Deeper Bank Relationships Can Elevate Small Businesses

In This Article:

By Mike Walters, KeyBank Executive Vice President, President of Business Banking

CLEVELAND, OH / ACCESS Newswire / May 27, 2025 / Most small business owners are chief everything officers. Even when outsourcing or hiring to fill needs, their hands run deep in operations, finance, marketing, technology, and sales. Consequently, some meaningful relationships go underdeveloped-including the important relationship between small business owner and bank.

It's not that small business owners don't value their bank. Most do. Rather, for time-crunched owner-operators, the relationship is transactional. The bank is home to their accounts and the place to deposit and withdraw money. It's where they turn to access capital and loans. For some, the bank is even a resource for managing cash flow. Yet for many, the bank-and by extension their banker-is not a trusted business advisor. It should be.

Conversations lead to more targeted solutions

At the close of 2024, there were nearly 4,000 FDIC-insured banks in the U.S. Most offer a range of similar solutions. Even rates and terms tend not to vary dramatically.

So, what differentiates one bank from another? What makes a bank feel more than simply a checking or savings account?

The answer is simple. It is the relationship. It is a banker understanding the specific demands of a business and being able to provide much-needed advice and a tailored solution to a unique problem to achieve a specific outcome to help the business run better.

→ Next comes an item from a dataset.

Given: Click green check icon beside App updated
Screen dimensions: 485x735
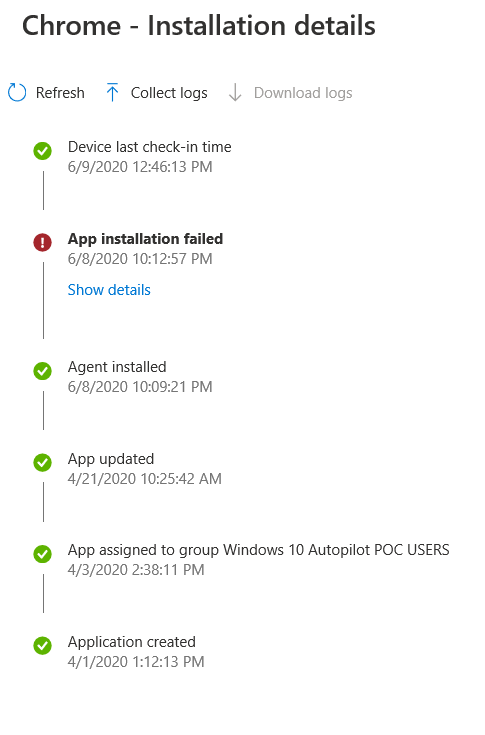Looking at the screenshot, I should (43, 462).
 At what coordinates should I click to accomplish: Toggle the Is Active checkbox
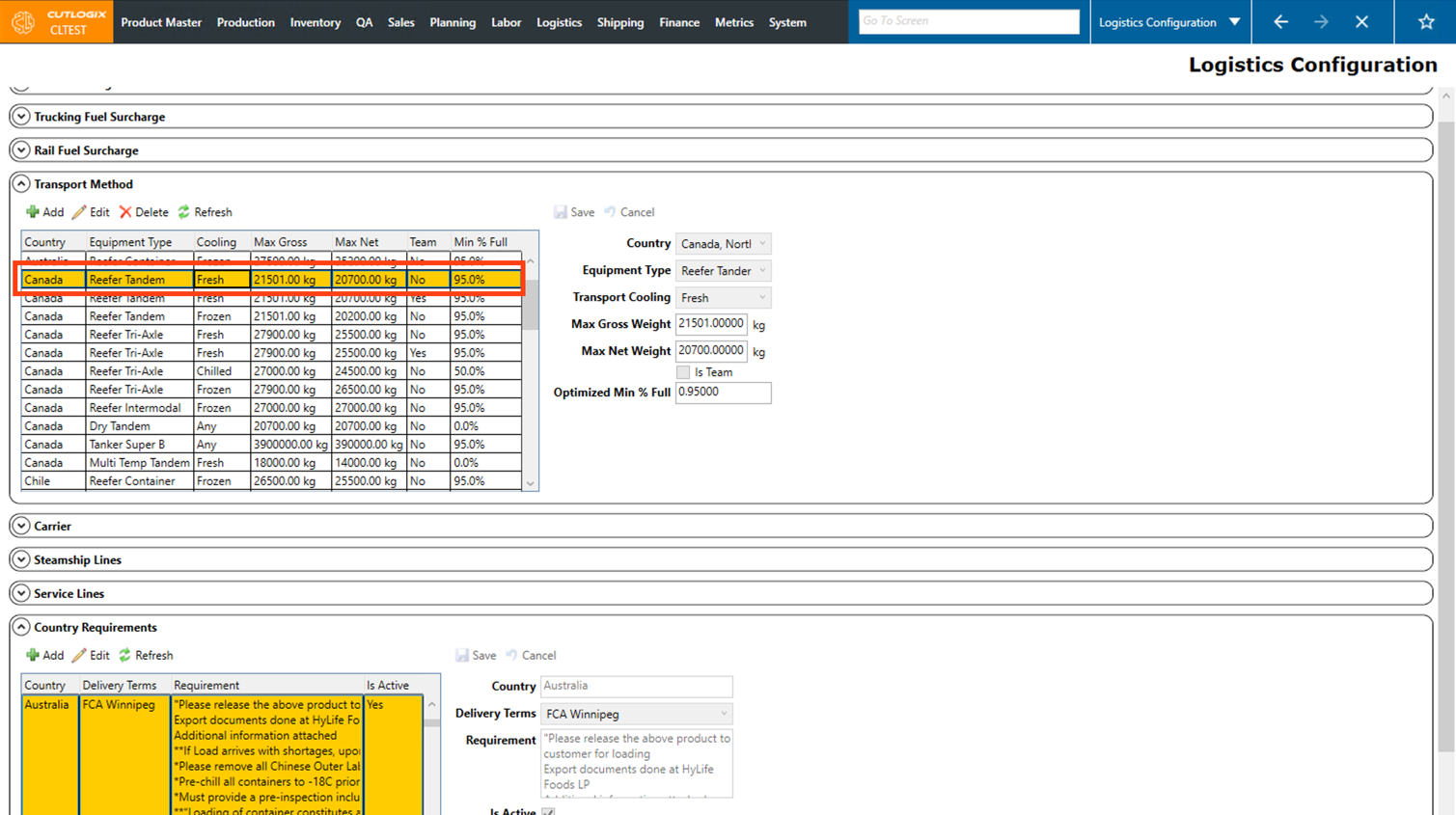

In addition to being the wearer of many hats, business owners are experts in their trade. Often times, that expertise is not financial.

But that's where business bankers come in. Their knowledge equips them to address a range of complex scenarios. From a knowledge of products that may improve efficiency and profitability to experience helping address a host of financial challenges, business bankers can offer advice and expertise that small business owners neither have themselves nor can easily access.

Examples include payments and receivables, invoicing, liquidity management, process automation, and fraud protection. Business bankers are also well versed in cash flow management-the lifeline of every successful enterprise.

The challenge is that financial operations is a bridge typically not crossed together. And this is a mistake, for the business…and the bank. In fact, the shift to a more consultative approach to business banking falls more on the bank than the business. Banks thrive when their clients thrive. Helping business owners understand how the money flows through their operation and where there may be opportunities to benefit from managing their collection and payable processes differently creates opportunities for all.